Attention : cet article, écrit après l’épisode 4 de la saison 8 de Game of Thrones, contient autant de spoilers que de comparaisons politiques hasardeuses. C’est-à-dire beaucoup trop.

« Je suis désolé, mais tu ne comprends rien : Game of Thrones est avant tout une série politique. » La remarque, cinglante, a volé à l’occasion d’une réunion éditoriale. Et c’est vrai. Derrière ses heaumes et ses dragons, la pépite audiovisuelle de HBO est fondamentalement un House of Cards maquillé d’heroic-fantasy, une série sur les coulisses et les manigances du pouvoir.
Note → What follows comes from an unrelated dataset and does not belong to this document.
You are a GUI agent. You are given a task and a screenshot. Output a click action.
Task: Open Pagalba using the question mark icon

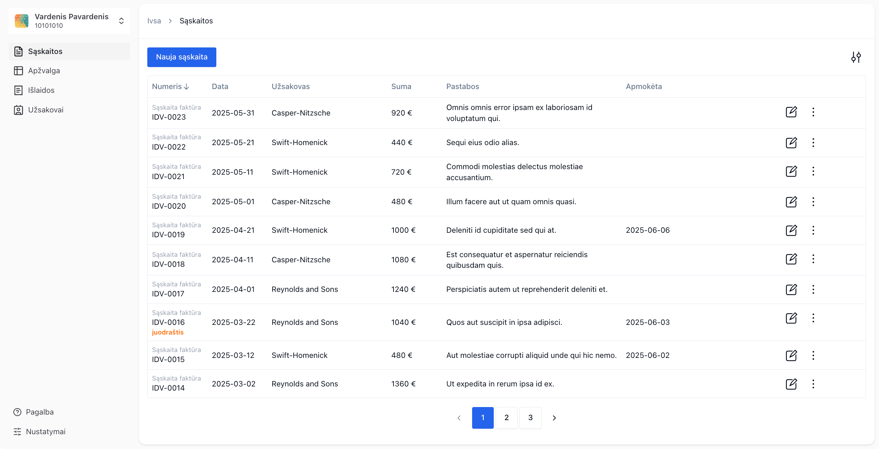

L’épisode 4 de la saison 8 en a fait une longue démonstration : négociation d’alliances, clans qui se fissurent, discussions en coulisses, ambitions qui s’affichent… Alors que se profile l’ultime bataille pour savoir qui va conquérir le Trône de fer pendant les deux derniers épisodes (l’épisode 5, diffusé le 12 mai, puis l’épisode 6, le 19 mai), Pixels décidé de traiter la fin de Game of Thrones comme une élection un peu musclée, avec des politiques mal lavés, mais pas moins ambitieux. Tour d’horizon.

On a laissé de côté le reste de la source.